In general, the tuning constant k must be chosen larger than (loosely speaking) “we are used to choose it”. More precisely, in the context of an infinite population with a standard Gaussian distribution, the constant \(k = 1.345\) ensures that the Huber \(M\)-estimator of location achieves 95% efficiency compared with the arithmetic mean under the Gaussian model. The efficiency considerations underlying the choice of \(k = 1.345\) do not carry over to distributions other than the Gaussian.

All bare-bone methods can be called with the argument info = TRUE (default: FALSE). This instructs the functions to return a list with estimate-specific information \(\rightarrow\) see vignette “Basic Robust Estimators” to learn more.

The Huber M-estimator can be computed for an asymmetric Huber \(\psi\)-function by calling the function with the additional argument asym = TRUE.

The M-estimators are computed by iterative methods. If the algorithm fails to converge, the functions return NA. By default, the algorithm uses a maximum of maxit = 50 iterations and a numerical tolerance criterion of tol = 1e-5 as a stopping rule. Other values of maxit and tol can be specified in the function call; see svyreg_control().

2.2 Survey methods

The following survey method are available;

svymean_huber()
svytotal_huber()
svymean_tukey()
svytotal_tukey()

The survey method of the RHT (and its standard error) is

> m <- svytotal_huber(~payroll, dn, k = 8, type = "rht")
> m
            total        SE
payroll 1.559e+10 1.182e+09

The summary() method summarizes the most important facts about the estimate.

> summary(m)
Huber M-estimator (type = rht) of the population total 

            total        SE
payroll 1.559e+10 1.182e+09

Robustness:
  Psi-function: with k = 8 
  mean of robustness weights: 0.9917 

Algorithm performance:
  converged in 4 iterations
  with residual scale (weighted MAD): 89474

Sampling design:
Stratified Independent Sampling design
svydesign(ids = ~ID, strata = ~strat, fpc = ~fpc, weights = ~weight, 
    data = workplace, calibrate.formula = ~-1 + strat)
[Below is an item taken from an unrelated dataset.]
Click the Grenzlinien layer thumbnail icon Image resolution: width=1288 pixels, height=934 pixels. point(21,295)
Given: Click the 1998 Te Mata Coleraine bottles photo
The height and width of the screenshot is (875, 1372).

The estimated location, variance, and standard error can be extracted from object m with the following commands.

> coef(m)
    payroll 
15587090084 
> vcov(m)
            Variance
payroll 1.398281e+18
> SE(m)
[1] 1182489162

For M-estimators, the estimated scale (weighted MAD) can be extracted with the scale() function.

> scale(m)
[1] 89474.01

Additional utility functions are:

residuals() to extract the residuals
fitted() to extract the fitted values under the model in use
robweights() to extract the robustness weights

In the following figure, the robustness weights of object m are plotted against the residuals. The Huber RHT M-estimator downweights observations at both ends of the residuals’ distribution.
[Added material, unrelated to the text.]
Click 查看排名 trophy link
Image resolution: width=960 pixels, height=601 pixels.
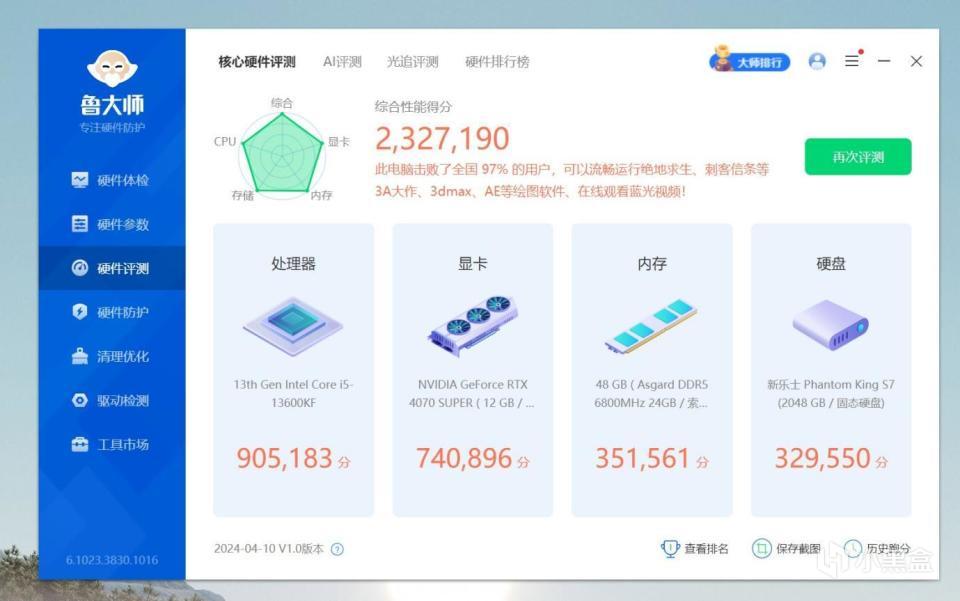pos(695,548)
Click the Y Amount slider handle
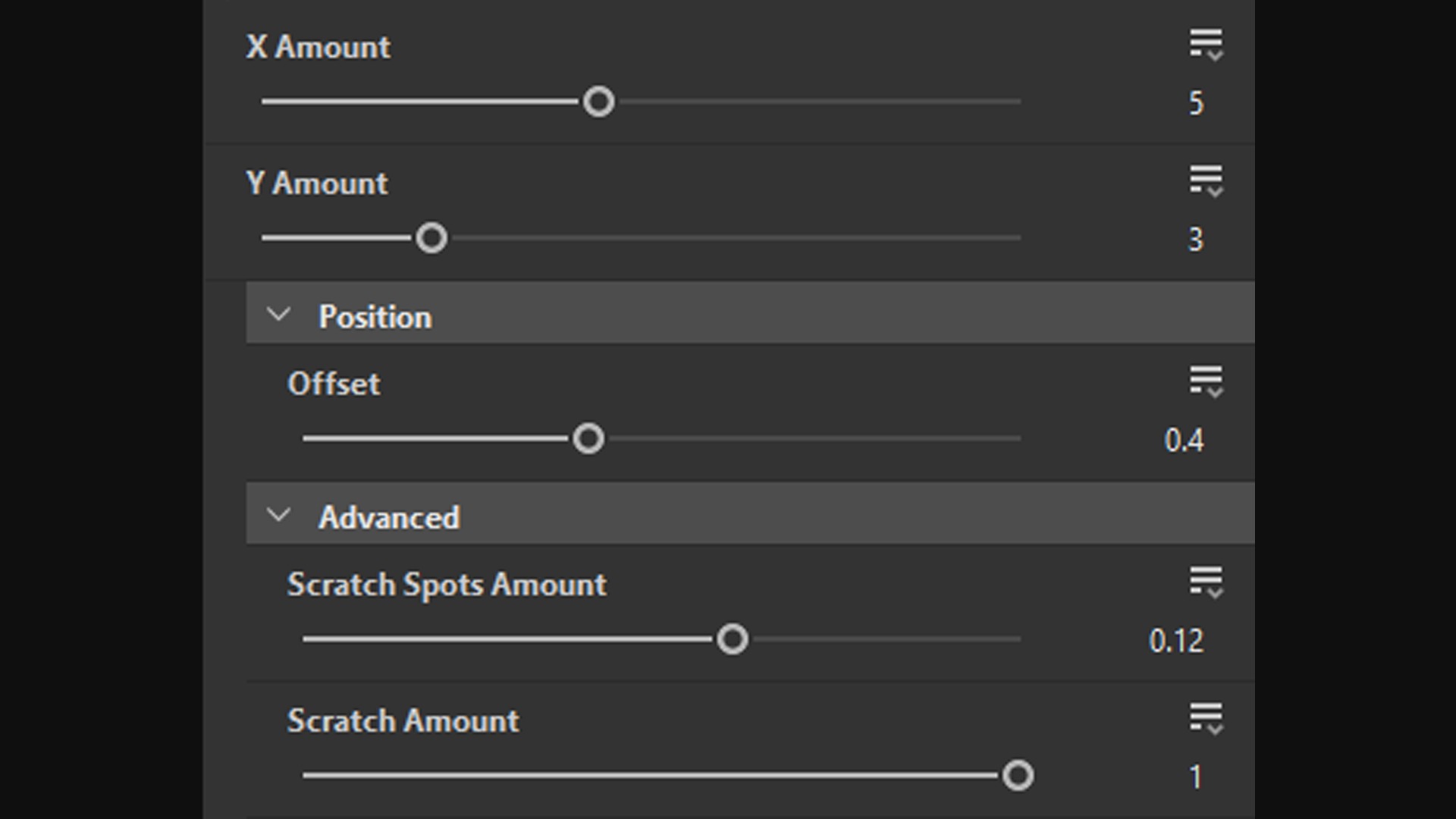1456x819 pixels. 431,238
> plot(residuals(m), robweights(m))

2.3 Adaptive estimation

An adaptive M-estimator of the total (or mean) is defined by letting the data chose the tuning constant \(k\). This approach is available for the RHT estimator \(\rightarrow\) see vignette “Basic Robust Estimators”, Chap. 5.3 on M-estimators.

References

CHAMBERS, R. (1986). Outlier Robust Finite Population Estimation. Journal of the American Statistical Association 81, 1063–1069, DOI: 10.1080/01621459.1986.10478374.

FULLER, W. A. (2009). Sampling Statistics, Hoboken (NJ): John Wiley & Sons, DOI: 10.1002/9780470523551.
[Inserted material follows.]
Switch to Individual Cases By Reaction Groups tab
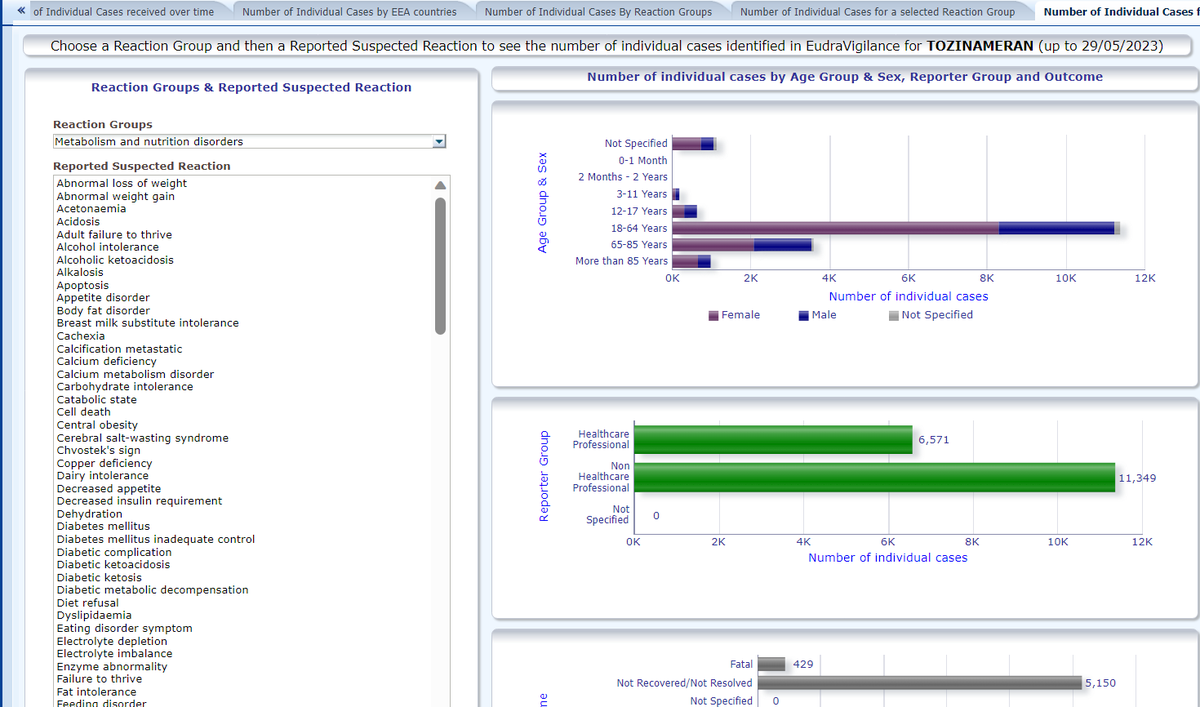The width and height of the screenshot is (1200, 707). (598, 12)
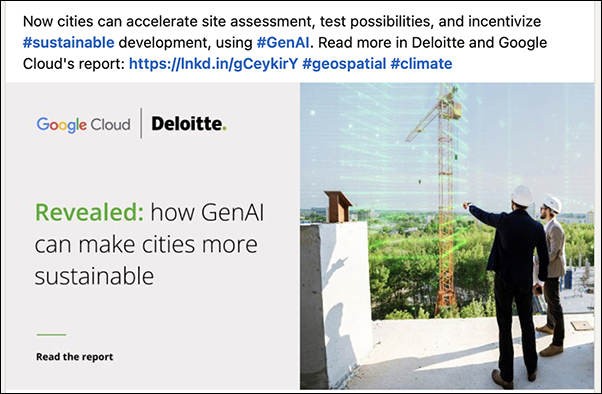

HULLIGER, B. (1995). Outlier Robust Horvitz–Thompson Estimators. Survey Methodology 21, 79–87.

HULLIGER, B. (1999). Simple and robust estimators for sampling, in: Proceedings of the Survey Research Methods Section, American Statistical Association, pp. 54–63.

HULLIGER, B. (2006). Horvitz–Thompson Estimators, Robustified. In: Encyclopedia of Statistical Sciences ed. by Kotz, S. Volume 5, Hoboken (NJ): John Wiley and Sons, 2nd edition, DOI: 10.1002/0471667196.ess1066.pub2.

LUMLEY, T. (2010). Complex Surveys: A Guide to Analysis Using R: A Guide to Analysis Using R, Hoboken (NJ): John Wiley & Sons.

LUMLEY, T. (2021). survey: analysis of complex survey samples. R package version 4.0, URL https://CRAN.R-project.org/package=survey.

PATAK, Z., HIDIROGLOU, M. and LAVALLEE, P. (1998). The methodology of the Workplace and Employee Survey. Proceedings of the Survey Research Methods Section, American Statistical Association, 83–91.